Buoyed by high world crude oil prices, GDP growth figures were comprised between 8.9% and 13.5% from 2000 to 2007 before decreasing to 1–3% in 2008 and 2009, and then rising again from 2010. Other major exports of Kazakhstan include wheat, textiles, and livestock. Kazakhstan predicted that it would become a leading exporter of uranium by 2010, which has indeed come true.
The inflation figures are high: 2005, 7.6%; 2006, 8.6%; 2007, 18.8%; 2008, 9.5%; 2009, 6.2%.

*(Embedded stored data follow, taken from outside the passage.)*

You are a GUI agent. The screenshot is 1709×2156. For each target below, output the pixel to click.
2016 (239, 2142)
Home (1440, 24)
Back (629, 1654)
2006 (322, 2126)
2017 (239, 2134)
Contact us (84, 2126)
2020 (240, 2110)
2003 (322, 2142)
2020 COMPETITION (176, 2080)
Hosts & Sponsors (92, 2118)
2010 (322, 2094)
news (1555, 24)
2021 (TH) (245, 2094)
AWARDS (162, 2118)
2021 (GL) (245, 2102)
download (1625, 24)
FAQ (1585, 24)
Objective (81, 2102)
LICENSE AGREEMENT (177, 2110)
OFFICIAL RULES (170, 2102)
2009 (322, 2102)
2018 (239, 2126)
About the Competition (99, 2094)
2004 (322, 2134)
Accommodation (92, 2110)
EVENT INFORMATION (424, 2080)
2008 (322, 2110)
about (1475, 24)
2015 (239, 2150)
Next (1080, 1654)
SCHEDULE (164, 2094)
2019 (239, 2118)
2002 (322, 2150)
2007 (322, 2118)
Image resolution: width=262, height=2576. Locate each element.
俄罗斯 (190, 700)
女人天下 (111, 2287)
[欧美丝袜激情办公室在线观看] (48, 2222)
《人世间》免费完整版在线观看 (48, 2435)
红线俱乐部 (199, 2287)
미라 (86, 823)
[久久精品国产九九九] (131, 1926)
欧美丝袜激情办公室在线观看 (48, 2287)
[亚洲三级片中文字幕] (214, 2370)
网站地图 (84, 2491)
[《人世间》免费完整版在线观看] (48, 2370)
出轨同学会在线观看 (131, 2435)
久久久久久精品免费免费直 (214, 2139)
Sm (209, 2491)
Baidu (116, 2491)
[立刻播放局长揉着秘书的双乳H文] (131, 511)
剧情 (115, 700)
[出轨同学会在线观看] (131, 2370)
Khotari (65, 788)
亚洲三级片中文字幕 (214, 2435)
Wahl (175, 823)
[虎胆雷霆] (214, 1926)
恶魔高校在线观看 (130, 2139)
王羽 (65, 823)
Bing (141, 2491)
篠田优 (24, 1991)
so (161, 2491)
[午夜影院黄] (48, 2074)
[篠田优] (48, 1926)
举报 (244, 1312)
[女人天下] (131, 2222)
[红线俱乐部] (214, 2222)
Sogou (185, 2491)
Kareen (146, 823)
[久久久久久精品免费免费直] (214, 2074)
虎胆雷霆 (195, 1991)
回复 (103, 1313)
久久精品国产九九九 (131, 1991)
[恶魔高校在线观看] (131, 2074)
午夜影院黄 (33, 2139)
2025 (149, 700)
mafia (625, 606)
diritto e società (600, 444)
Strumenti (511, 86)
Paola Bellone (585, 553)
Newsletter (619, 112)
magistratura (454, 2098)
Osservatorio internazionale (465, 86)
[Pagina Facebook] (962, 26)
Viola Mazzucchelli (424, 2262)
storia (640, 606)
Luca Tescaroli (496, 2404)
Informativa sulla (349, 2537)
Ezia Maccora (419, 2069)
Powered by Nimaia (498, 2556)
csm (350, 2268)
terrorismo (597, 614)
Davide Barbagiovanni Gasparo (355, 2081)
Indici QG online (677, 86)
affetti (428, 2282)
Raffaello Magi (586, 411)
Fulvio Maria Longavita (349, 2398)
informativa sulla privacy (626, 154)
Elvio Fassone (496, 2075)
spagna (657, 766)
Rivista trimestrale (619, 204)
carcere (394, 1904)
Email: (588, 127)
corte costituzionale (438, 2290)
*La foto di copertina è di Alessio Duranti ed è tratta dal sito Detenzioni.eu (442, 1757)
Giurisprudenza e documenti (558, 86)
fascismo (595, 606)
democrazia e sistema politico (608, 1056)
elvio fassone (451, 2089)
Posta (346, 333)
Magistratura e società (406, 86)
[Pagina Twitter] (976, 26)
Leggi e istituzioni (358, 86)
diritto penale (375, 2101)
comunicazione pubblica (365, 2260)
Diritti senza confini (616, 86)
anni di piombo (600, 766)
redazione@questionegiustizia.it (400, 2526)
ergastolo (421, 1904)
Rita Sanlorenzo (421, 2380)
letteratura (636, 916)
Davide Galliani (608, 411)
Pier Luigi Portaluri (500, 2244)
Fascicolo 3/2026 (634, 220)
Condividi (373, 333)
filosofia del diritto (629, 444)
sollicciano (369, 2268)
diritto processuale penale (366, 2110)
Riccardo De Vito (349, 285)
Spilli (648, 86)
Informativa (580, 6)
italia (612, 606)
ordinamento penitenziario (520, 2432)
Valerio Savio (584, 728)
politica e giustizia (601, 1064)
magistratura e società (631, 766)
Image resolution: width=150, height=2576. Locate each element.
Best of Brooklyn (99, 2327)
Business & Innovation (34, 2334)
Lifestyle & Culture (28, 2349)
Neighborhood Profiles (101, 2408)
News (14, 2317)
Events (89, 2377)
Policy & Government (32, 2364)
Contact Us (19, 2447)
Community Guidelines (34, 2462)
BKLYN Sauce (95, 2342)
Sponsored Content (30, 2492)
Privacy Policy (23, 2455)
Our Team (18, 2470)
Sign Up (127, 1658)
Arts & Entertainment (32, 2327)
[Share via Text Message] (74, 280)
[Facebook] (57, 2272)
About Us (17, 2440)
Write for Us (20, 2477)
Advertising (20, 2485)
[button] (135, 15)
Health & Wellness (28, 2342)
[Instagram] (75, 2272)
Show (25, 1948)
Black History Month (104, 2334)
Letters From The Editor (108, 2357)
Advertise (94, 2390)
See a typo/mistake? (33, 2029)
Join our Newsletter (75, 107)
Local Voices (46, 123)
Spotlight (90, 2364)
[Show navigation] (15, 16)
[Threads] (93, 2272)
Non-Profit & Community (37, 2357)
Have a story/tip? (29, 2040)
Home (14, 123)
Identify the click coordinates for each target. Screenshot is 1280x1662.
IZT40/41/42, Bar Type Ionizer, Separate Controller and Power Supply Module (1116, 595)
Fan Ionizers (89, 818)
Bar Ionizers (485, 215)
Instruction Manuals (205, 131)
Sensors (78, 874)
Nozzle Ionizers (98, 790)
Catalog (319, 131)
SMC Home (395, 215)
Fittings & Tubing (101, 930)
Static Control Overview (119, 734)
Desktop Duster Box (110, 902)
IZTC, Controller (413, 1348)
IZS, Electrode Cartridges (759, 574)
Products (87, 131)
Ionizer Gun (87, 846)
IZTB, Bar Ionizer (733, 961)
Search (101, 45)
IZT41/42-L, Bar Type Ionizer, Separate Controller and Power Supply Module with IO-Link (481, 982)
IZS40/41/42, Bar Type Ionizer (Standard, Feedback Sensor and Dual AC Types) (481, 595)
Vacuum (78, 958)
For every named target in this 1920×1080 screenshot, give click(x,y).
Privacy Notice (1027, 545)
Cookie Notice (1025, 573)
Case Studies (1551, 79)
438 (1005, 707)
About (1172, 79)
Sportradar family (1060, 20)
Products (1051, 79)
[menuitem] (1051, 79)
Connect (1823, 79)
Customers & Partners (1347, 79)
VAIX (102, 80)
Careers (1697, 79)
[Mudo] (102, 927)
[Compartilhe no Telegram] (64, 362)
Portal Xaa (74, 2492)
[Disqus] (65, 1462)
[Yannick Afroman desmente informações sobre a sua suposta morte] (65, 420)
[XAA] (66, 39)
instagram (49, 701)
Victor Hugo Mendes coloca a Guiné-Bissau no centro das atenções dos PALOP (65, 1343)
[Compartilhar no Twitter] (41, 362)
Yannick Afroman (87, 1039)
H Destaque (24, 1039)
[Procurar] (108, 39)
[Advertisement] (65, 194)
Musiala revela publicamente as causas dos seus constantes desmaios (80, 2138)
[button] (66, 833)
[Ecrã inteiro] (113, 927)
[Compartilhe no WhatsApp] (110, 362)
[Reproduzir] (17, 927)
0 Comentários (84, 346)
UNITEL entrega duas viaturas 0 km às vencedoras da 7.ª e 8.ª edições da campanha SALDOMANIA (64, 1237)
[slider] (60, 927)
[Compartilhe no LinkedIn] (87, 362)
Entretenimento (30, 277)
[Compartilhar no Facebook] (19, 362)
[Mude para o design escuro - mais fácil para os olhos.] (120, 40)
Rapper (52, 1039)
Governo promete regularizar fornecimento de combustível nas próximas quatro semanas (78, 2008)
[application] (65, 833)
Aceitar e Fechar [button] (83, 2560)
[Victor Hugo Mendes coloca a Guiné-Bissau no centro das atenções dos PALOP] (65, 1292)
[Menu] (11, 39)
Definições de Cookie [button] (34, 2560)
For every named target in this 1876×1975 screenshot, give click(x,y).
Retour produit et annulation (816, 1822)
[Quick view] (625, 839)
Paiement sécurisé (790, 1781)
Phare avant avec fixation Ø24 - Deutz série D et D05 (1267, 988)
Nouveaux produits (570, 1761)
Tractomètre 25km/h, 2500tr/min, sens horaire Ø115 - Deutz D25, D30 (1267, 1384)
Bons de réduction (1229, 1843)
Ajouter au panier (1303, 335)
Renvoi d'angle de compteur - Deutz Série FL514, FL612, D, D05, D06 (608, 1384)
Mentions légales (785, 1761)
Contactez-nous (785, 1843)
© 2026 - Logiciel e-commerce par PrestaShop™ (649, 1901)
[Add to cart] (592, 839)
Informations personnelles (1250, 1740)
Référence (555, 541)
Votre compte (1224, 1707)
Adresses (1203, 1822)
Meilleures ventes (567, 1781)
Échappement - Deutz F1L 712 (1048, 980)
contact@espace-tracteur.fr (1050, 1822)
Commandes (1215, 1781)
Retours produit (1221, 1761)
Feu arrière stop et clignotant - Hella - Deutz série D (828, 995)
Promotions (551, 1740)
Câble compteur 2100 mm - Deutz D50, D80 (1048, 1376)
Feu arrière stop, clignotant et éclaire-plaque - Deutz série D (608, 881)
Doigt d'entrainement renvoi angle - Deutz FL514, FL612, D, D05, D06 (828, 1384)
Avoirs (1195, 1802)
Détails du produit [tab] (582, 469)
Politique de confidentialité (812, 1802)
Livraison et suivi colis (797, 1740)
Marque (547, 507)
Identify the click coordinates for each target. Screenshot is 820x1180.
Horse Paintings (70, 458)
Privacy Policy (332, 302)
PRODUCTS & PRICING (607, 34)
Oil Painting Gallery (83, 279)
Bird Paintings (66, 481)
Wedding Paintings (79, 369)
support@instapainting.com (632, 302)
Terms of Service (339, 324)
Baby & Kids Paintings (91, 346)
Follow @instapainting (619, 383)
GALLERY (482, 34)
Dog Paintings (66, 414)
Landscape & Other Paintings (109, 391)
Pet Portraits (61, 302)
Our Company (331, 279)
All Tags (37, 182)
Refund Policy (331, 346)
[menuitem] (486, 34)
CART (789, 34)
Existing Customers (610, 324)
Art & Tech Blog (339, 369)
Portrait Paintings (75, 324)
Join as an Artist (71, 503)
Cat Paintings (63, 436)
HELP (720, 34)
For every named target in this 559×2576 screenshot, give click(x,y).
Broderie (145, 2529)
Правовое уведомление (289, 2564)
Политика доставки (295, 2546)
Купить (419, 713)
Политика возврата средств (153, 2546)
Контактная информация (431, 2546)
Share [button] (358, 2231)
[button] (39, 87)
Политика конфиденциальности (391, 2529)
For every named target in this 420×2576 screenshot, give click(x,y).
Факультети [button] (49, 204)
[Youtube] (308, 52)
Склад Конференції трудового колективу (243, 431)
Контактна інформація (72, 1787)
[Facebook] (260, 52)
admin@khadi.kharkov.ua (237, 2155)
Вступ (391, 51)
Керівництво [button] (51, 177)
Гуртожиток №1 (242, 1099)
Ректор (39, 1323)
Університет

Since 2002, Kazakhstan has sought to manage strong inflows of foreign currency without sparking inflation. Inflation has not been under strict control, however, registering 6.6% in 2002, 6.8% in 2003, and 6.4% in 2004.
In 2000, Kazakhstan became the first former Soviet republic to repay all of its debt to the International Monetary Fund (IMF), seven years ahead of schedule. In March 2002, the U.S. Department of Commerce granted Kazakhstan market economy status under U.S. trade law. This change in status recognized substantive market economy reforms in the areas of currency convertibility, wage rate determination, openness to foreign investment, and government control over the means of production and allocation of resources.
In September 2002, Kazakhstan became the first country in the CIS to receive an investment grade credit rating from a major international credit rating agency. As of late December 2003, Kazakhstan's gross foreign debt was about $22.9 billion. Total governmental debt was $4.2 billion, 14% of GDP. There has been a noticeable reduction in the ratio of debt to GDP. The ratio of total governmental debt to GDP in 2000 was 21.7%; in 2001, it was 17.5%, and in 2002, it was 15.4%.